Yad Vashem

Yad Vashem’s Reference and Information Services Department manages extensive archives along with its library and information databases relating to the Holocaust. Today, the collections include over 210 million pages of documentation and 500,000 photographs. Yad Vashem also holds over 125,000 Holocaust testimonies; more than half of them are video taped (as opposed to written or audio testimonies). During COVID-19, they also developed robust remote research services.

Today’s Yad Vashem was formed officially in 1953 with the passage of Israel’s Yad Vashem Law, which established it as the state’s official Holocaust remembrance authority under the Ministry of Education (at that time headed by Ben-Zion Dinur). However, the idea for Yad Vashem originated more than a decade before, when in 1942 Mordechai Shenhavi (1900-1983) proposed to the Jewish National Fund that it create a national park or other monument to the Jews who were being murdered in the Holocaust. From the earliest proposals, it would also have a major documentation component. As Zerah Warhaftig put it in 1947, they hoped to form a “Central World Archives in Jerusalem for the History of the Holocaust and the Heroism of Our People in Recent Years.”
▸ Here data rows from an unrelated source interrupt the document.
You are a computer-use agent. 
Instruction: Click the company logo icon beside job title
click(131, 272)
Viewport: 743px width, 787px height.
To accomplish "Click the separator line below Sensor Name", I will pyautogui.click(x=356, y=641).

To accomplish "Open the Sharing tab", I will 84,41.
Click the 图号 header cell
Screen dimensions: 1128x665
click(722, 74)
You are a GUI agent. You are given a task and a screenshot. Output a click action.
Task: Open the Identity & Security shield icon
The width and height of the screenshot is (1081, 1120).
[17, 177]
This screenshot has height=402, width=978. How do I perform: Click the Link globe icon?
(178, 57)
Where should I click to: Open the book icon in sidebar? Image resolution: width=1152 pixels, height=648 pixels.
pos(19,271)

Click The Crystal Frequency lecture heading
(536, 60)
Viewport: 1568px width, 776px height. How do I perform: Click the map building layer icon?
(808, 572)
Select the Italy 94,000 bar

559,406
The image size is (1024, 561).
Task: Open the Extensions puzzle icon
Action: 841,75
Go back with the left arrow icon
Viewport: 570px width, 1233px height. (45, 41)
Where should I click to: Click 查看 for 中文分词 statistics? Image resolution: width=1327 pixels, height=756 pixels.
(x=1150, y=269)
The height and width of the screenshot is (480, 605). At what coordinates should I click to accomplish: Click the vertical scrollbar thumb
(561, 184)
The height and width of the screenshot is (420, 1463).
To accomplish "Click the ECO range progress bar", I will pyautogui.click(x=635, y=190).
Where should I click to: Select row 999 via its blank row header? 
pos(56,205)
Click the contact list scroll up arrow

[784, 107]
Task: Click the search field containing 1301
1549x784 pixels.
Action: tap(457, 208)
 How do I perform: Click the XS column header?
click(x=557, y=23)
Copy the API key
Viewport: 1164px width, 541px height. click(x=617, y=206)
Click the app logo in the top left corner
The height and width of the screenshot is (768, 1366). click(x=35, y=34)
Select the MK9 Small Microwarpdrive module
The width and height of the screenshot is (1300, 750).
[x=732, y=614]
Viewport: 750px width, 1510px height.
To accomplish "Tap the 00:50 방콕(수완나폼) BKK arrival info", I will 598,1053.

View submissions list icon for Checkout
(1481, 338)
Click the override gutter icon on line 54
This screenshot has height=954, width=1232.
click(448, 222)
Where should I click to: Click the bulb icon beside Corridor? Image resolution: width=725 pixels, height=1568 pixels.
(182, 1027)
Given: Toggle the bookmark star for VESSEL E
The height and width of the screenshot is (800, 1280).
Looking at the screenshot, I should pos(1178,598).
While Yad Vashem tried to create an archive prior to the formation of the State of Israel, which was directed by Sarah Friedlander, who died during the 1948 war. Under Friedlander’s direction, Israel Kastner—who infamously was put on trial in 1954 in relation to the scandal of collaborating with the Nazis to save Hungarian Jews on the so-called “Kastner train” (among them Friedlander)—sought to gather Holocaust documentation in Europe in 1947-1948, while testifying at the Nuremberg trials. However, he was unable to secure much material.

Yad Vashem archives stamp

The Yad Vashem archives developed more robustly after the formation of the “second” Yad Vashem. Now under the leadership of Dinur, then minister of education, and with Józef Kermisz as the director of the archives department (which he led from 1953 to 1979), the group collaborated with the Jewish Historical General Archives (today the Central Archive for the History of the Jewish People) and the Central Zionist Archives to gather historical materials under the banner of the “ingathering of the exiles of the past.” In addition, in 1957 the JHGA relocated to Yad Vashem’s campus (where they would be until the early 1960s).

In 2000, the Yad Vashem archives relocated to its current building.

Yad Vashem’s archives today consist of three main areas:

  1. Documentation materials, both of Jewish organizations and institutions, and also German-produced documents from the era of the Holocaust. This includes posters, letters, memoirs, testimonies, diaries, legal documents, and more.
  2. Testimonies of Holocaust survivors, initially written testimonies and then videotaped testimonies.
  3. “Pages of testimony,” where survivors write down the names and personal details of family members and friends who were murdered in the Holocaust.

Research Notes

Yad Vashem’s archives are located in a dedicated building on the campus, to the right of the main visitor’s center.

Yad Vashem’s archives are in building 17 (in the above map), close to the main entrance and the visitor’s center (building 1).

Researchers can utilize a number of desktop computers in the reading room to access materials which have been digitized. Some materials which are not yet digitized can be brought to the reading room in the original. Computerized databases also include materials from the International Tracing Service (ITS), and Yad Vashem databases including the Central Database of Shoah Victims’ Names (which contain the pages of testimony) and Yad Vashem’s photo archive.

The central reading room.

There is a secondary reading room behind the main reading room, which scholars can utilize upon request.

Copying materials can be done for a small fee. Some of the computers in the secondary reading room offer direct access to the digitized files.

The secondary reading room.

Materials are organized into collections with the following prefixes, e.g. O.3 for Yad Vashem testimonies.

  • O (osef, אוסף) – general collections
  • M (place, מקום) – collections relating to a specific place
  • P – personal collections
  • R – Nazi documentation
  • TR – trial materials
  • JM – microfilms
  • VT – video testimonies

Further Reading

  • Brog, Mooli. “In Blessed Memory of a Dream: Mordechai Shenhavi and Initial Holocaust Commemoration Ideas in Palestine, 1942-1945.” Yad Vashem Studies 30 (2002): 297–336.
  • Boaz Cohen. “The Difficulties of Creating a Holocaust Archive: Yad Vashem and Israel Kastner, 1947–1948.” Jewish Culture and History 15, no. 3 (September 2, 2014): 173–87.
  • Dalia Ofer. “The Strength of Remembrance: Commemorating the Holocaust during the First Decade of Israel.” Jewish Social Studies 6, no. 2 (2000): 24–55.